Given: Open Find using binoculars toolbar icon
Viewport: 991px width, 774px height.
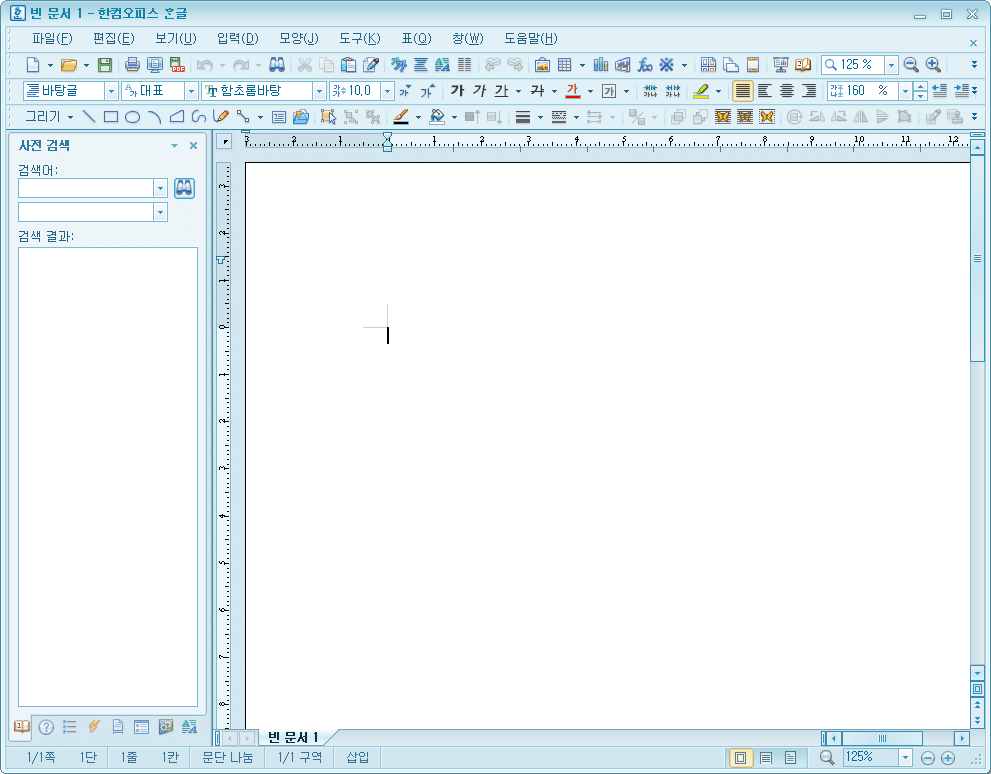Looking at the screenshot, I should (x=277, y=65).
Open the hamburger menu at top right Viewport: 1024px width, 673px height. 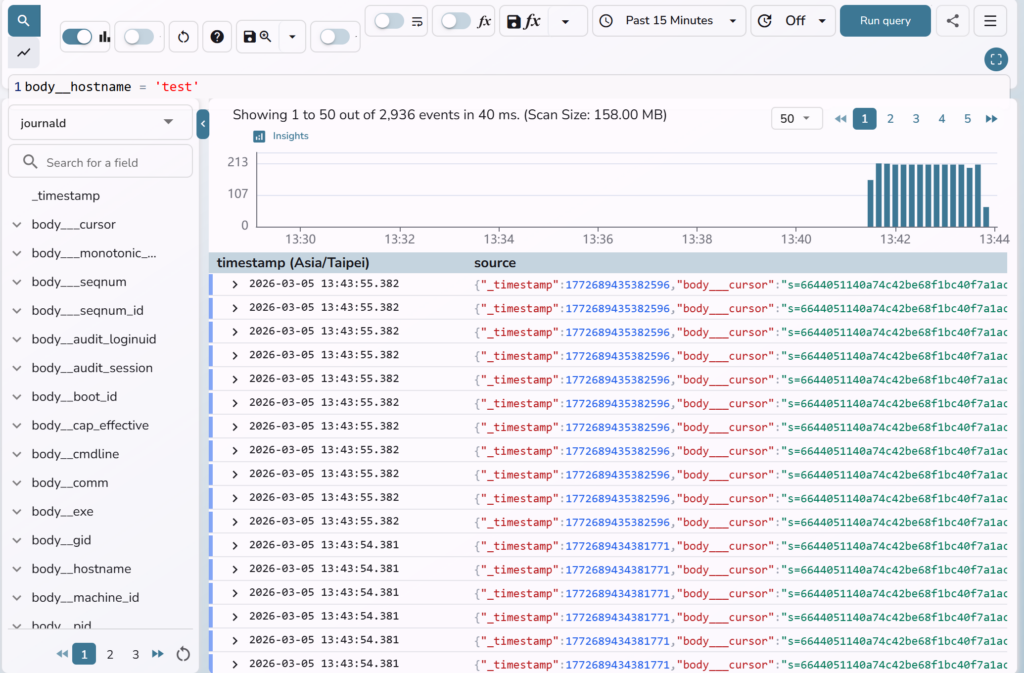(989, 21)
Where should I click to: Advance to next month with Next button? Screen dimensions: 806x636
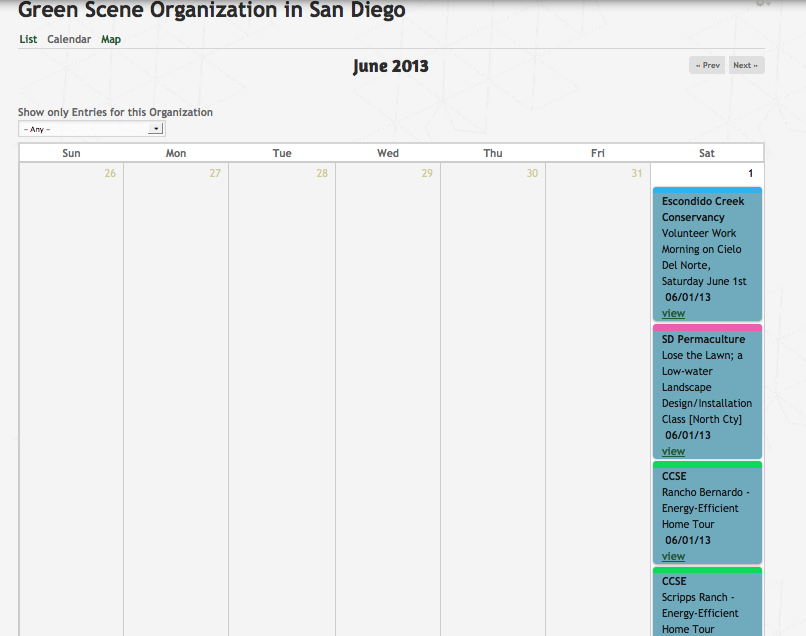point(746,66)
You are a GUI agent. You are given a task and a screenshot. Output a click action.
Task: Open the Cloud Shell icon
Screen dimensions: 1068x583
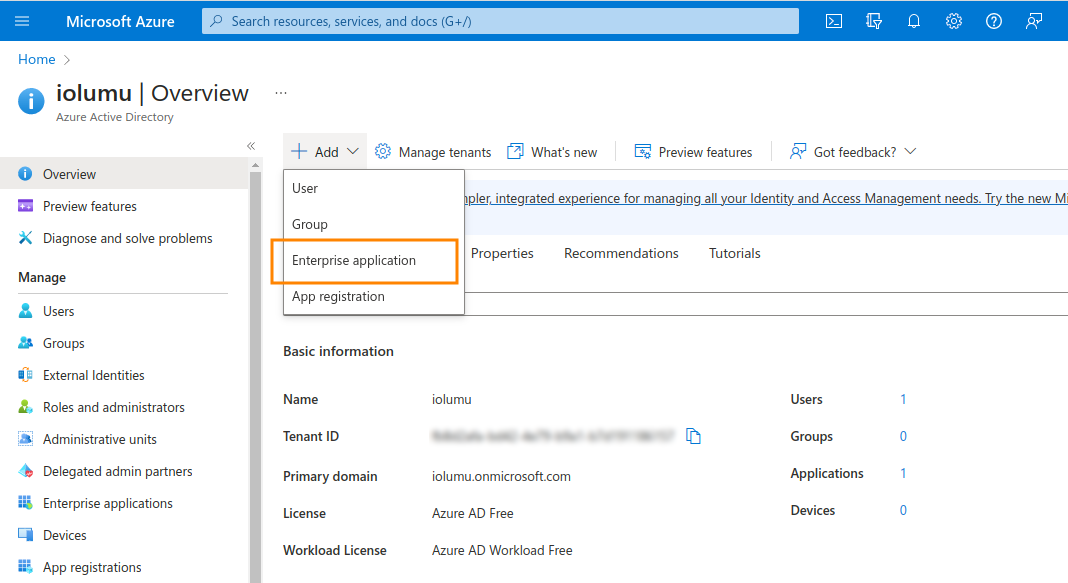[833, 21]
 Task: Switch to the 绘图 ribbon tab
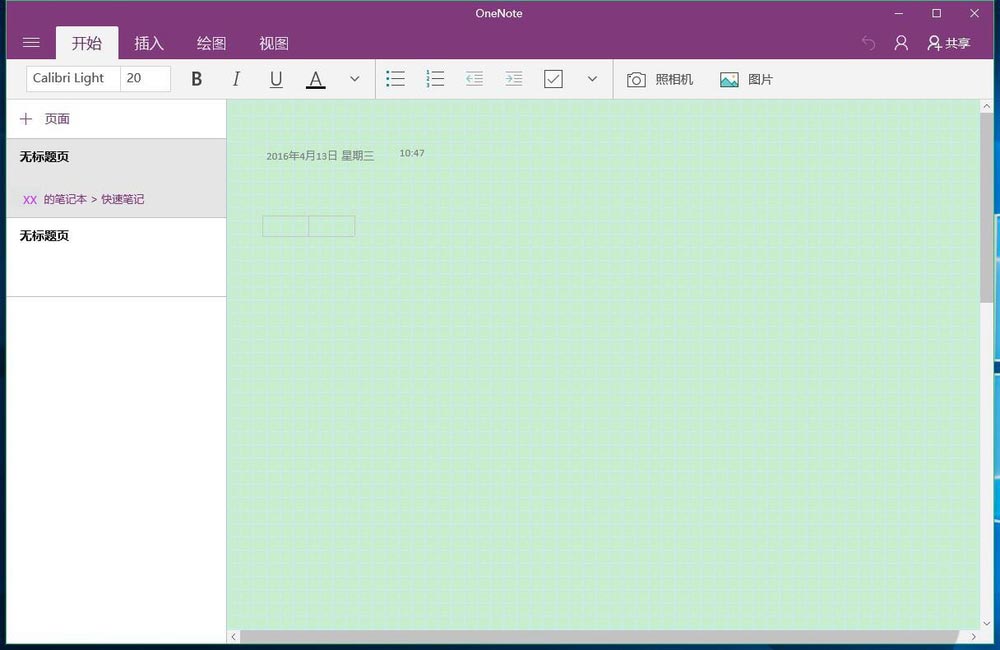pos(211,43)
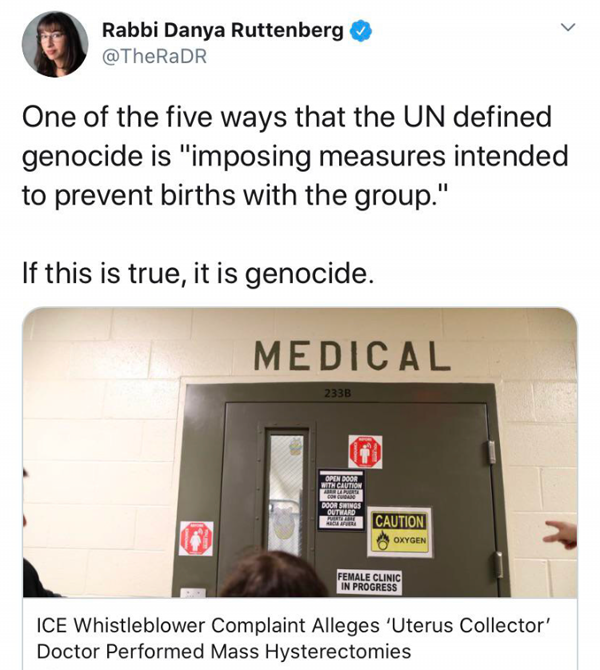600x670 pixels.
Task: Click the Female Clinic In Progress sign
Action: 369,582
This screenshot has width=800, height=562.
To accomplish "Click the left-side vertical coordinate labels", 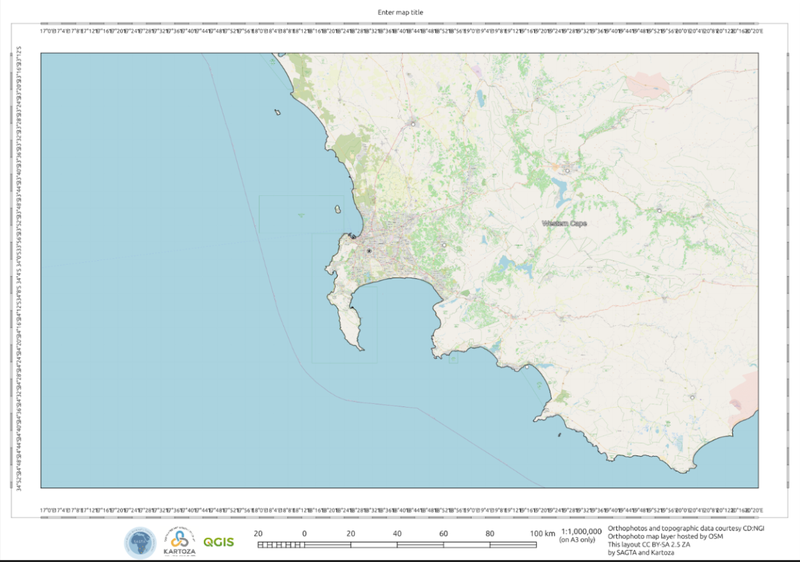I will (19, 270).
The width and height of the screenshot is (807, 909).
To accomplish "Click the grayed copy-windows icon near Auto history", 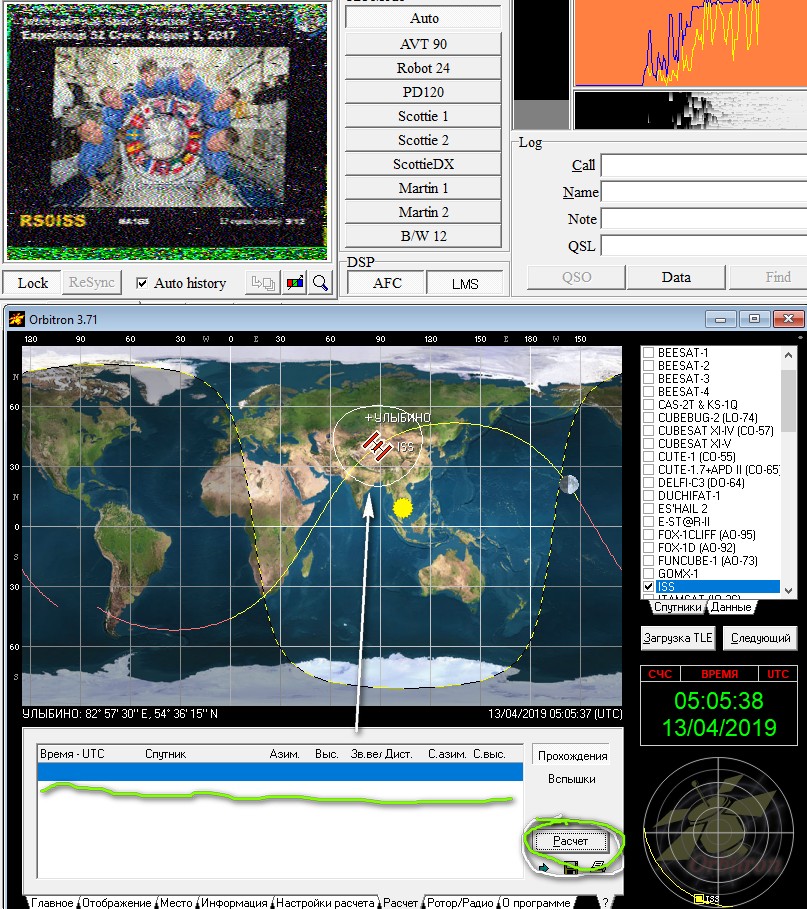I will (x=265, y=283).
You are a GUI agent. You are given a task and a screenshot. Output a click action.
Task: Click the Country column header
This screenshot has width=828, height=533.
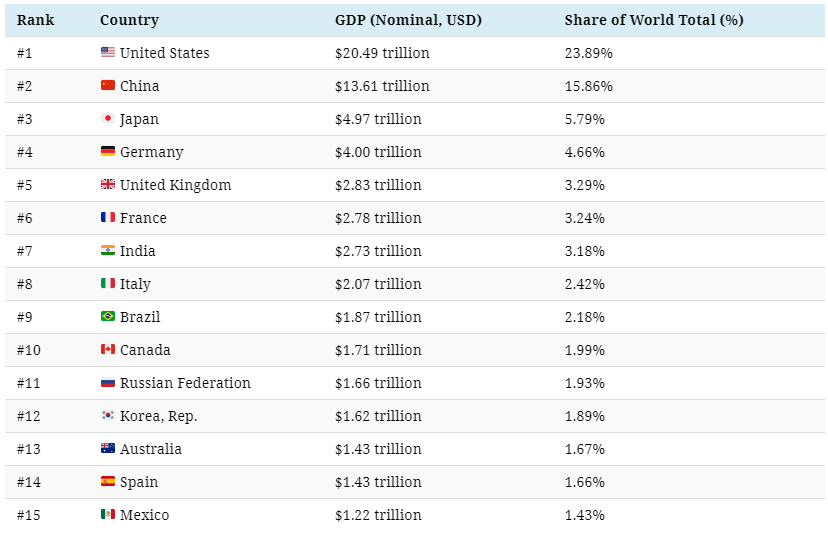[x=129, y=20]
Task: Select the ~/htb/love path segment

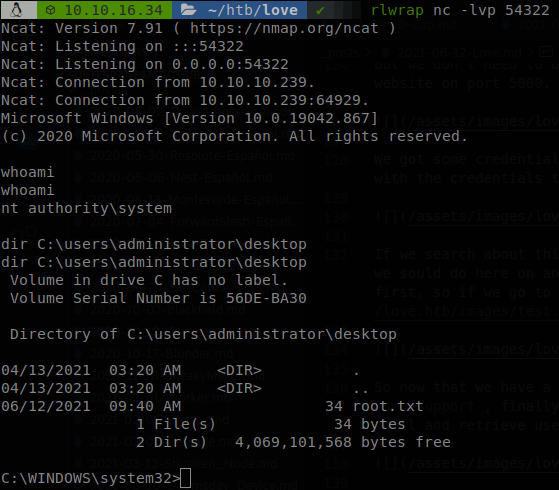Action: (x=253, y=10)
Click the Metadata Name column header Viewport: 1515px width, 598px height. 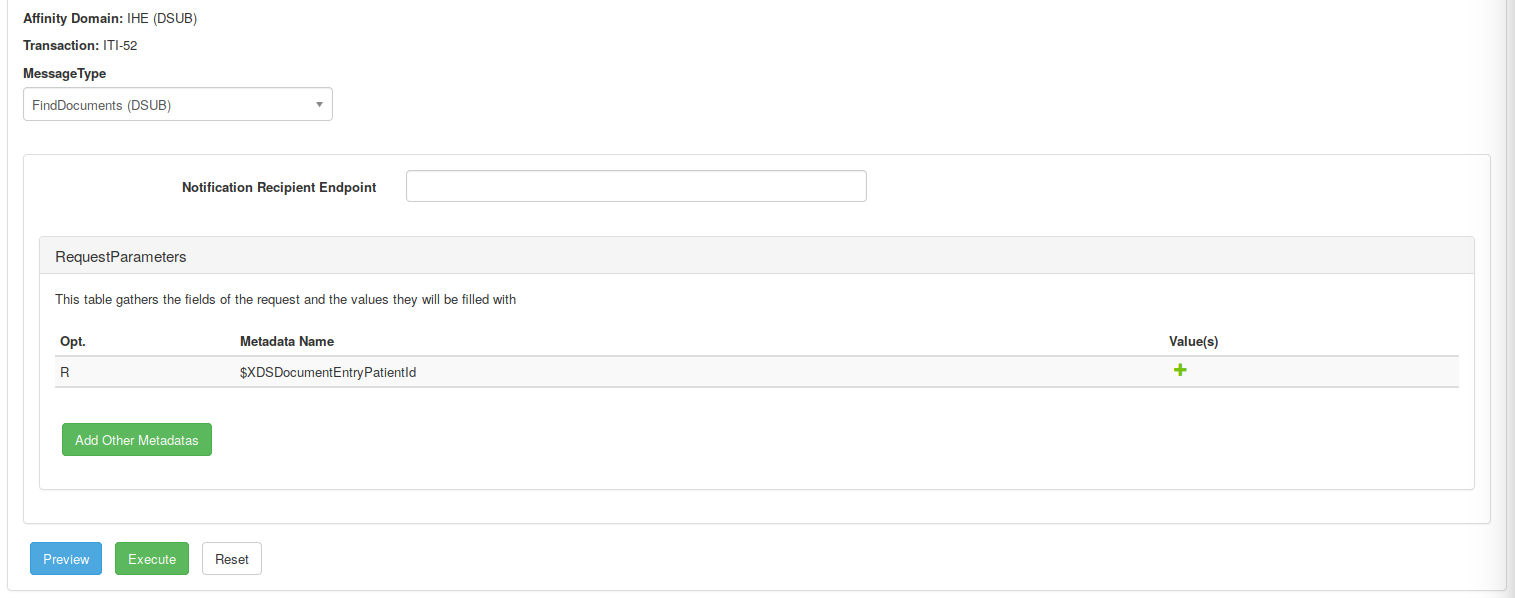[287, 342]
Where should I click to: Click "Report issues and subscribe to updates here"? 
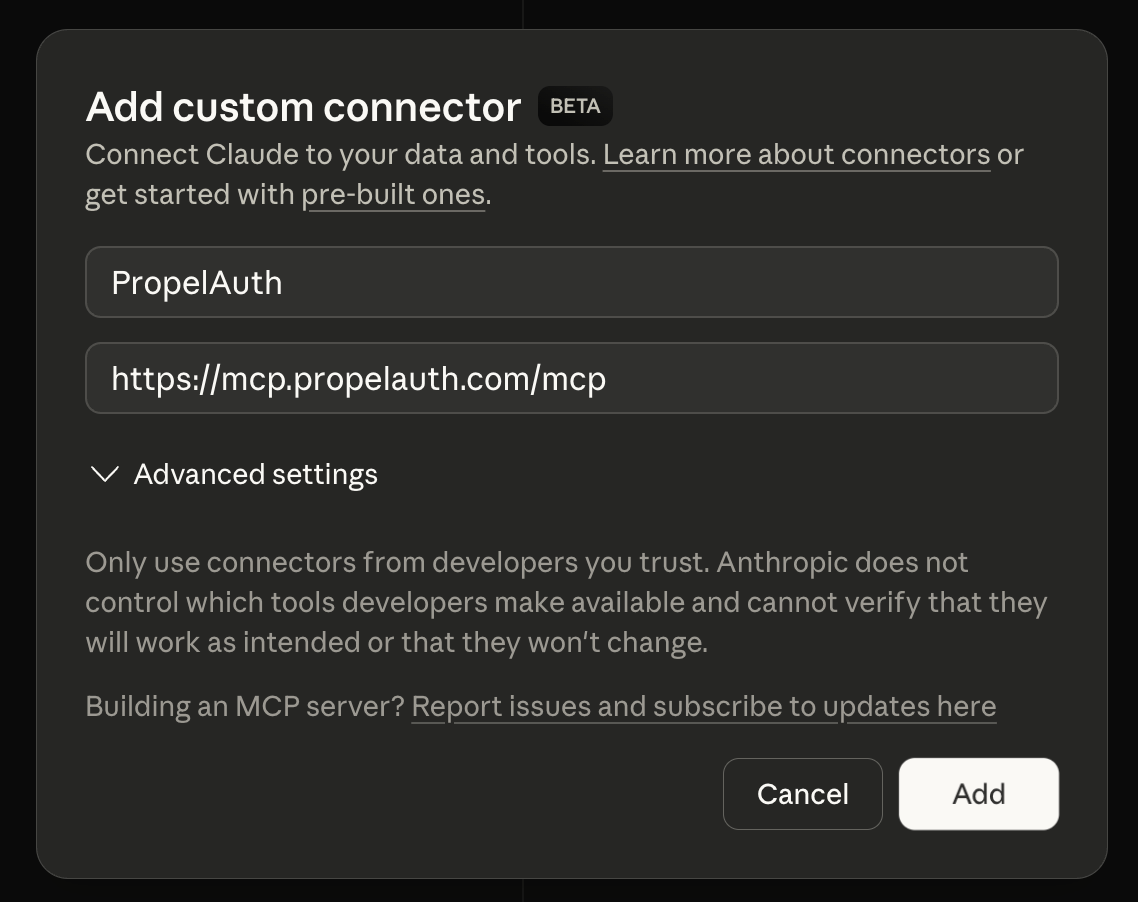tap(704, 706)
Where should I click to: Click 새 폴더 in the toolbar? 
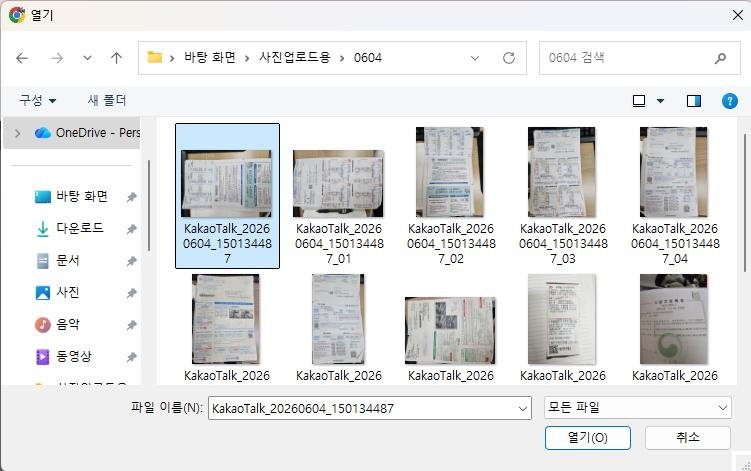[x=107, y=101]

## WHAT TO WORK ON
From the line containing "issues and subscribe" down to the last line of the data, print every line exactly and nothing else. Pictures stay out of the copy.

## RESPONSE
Where should I click to: Click "Report issues and subscribe to updates here"? 
tap(704, 706)
Where should I click to: Click 새 폴더 in the toolbar? 
[x=107, y=101]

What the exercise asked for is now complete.